◆ Passage given ◆
▽

Caring for Feral and Stray Cats in Summer

Excerpts from: Beverly Forehand   (barkleyandpaws.com)

It’s hard to be a feral or community cat. Spring and fall seem to last no time at all compared to cold, wet winters and scorching summers. For caregivers, summer brings a relief from worrying about ice, snow, and below zero temperatures, but has its own set of challenges including summer storms, heat advisories, and parasites. Simple kindnesses like providing shade and cool water and making sure that shelters are tick and flea-free can not only make feral kitties happier, but they can also save lives.

If you’d like to give your ‘community critters’ a helping hand this summer, here are a few things you can do to help:

Provide Shelter

There is no better way to beat the heat than a little shade. Offering feral and community cats a way to shelter from the sun is a great way to make their lives easier. Many pet and online stores offer shelters that are both insulated from the cold and reflective of sunlight and heat. But if you are making your own warm weather shelters, you’ll want to find material that is reflective of sunlight (light colors work best) and weatherproof.

Although you can find ready-made dog and cat houses at your local pet store, it’s easy enough to make them yourself and much cheaper. You might even want to make a day of it with friends or your children. Lots of websites offer great tips on crafting ‘cat houses’ for feral kitties or strays who might need a little TLC this summer. For a few examples check out the

Humane Society’s website, as well as Neighborhood Cat’s website and Alley Cat Allies. Although some of these designs are specifically for winter shelters, they can be used in summer as well.

△

◆ Supplied data ◆
▽

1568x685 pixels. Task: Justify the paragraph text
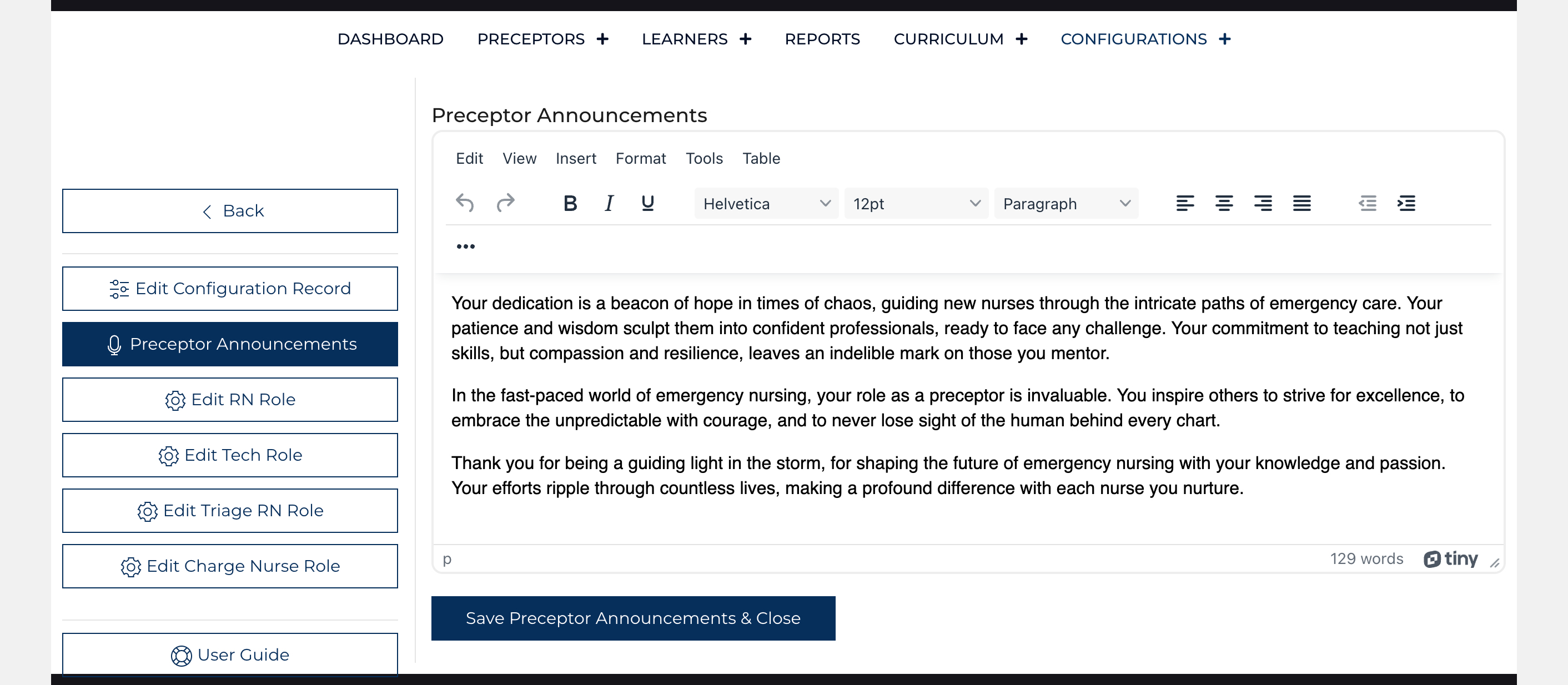[x=1301, y=203]
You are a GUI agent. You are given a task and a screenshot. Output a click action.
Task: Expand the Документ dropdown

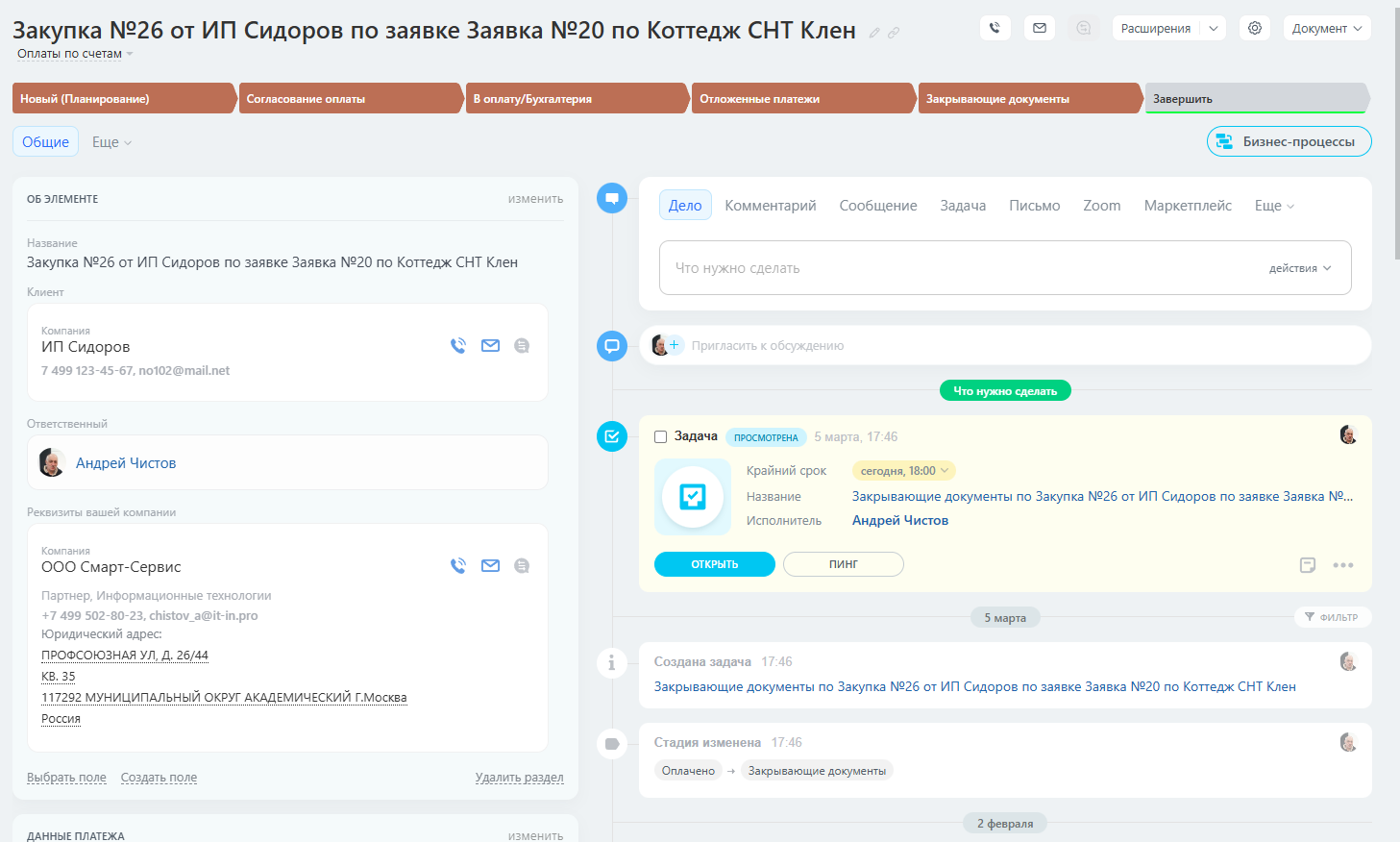point(1327,28)
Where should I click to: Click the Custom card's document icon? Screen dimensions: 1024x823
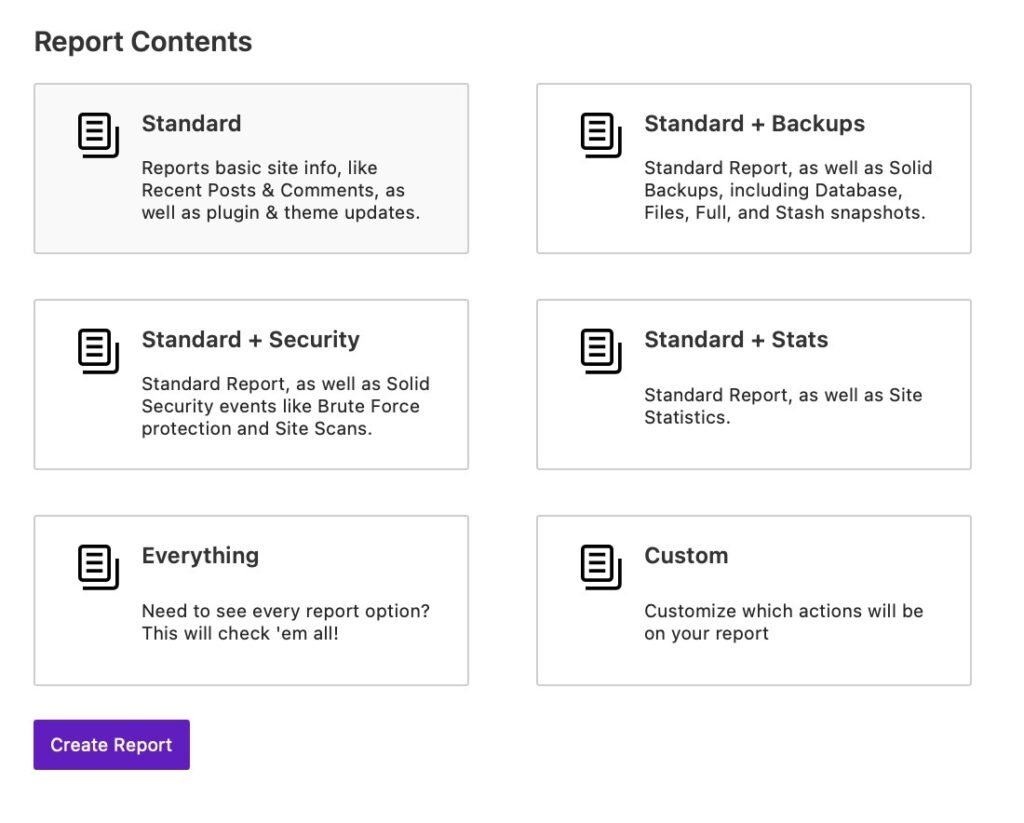601,567
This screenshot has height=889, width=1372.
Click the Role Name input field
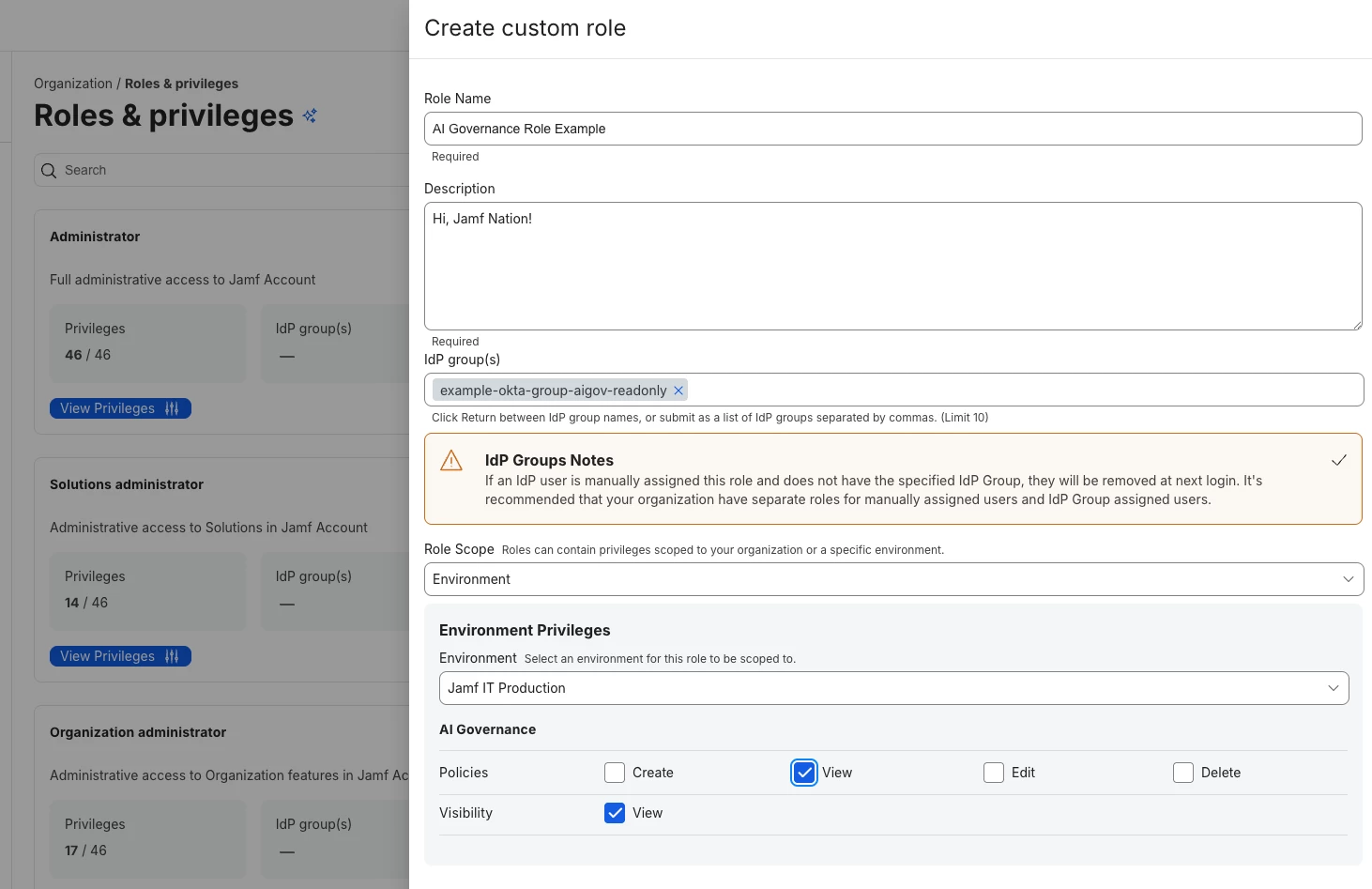click(892, 129)
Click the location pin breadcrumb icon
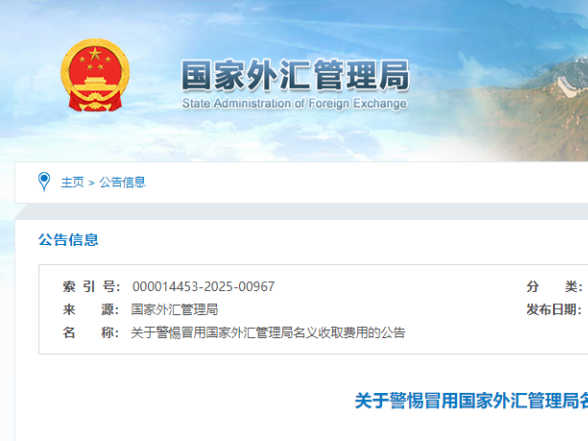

△

◆ Short exercise ◆
Extract the section of the summer cat-care text between "Excerpts from: Beverly" and "also save lives.", inclusive, copied word for word. This data comes from a separate source.

◆ Written answer ◆
Excerpts from: Beverly Forehand   (barkleyandpaws.com)

It’s hard to be a feral or community cat. Spring and fall seem to last no time at all compared to cold, wet winters and scorching summers. For caregivers, summer brings a relief from worrying about ice, snow, and below zero temperatures, but has its own set of challenges including summer storms, heat advisories, and parasites. Simple kindnesses like providing shade and cool water and making sure that shelters are tick and flea-free can not only make feral kitties happier, but they can also save lives.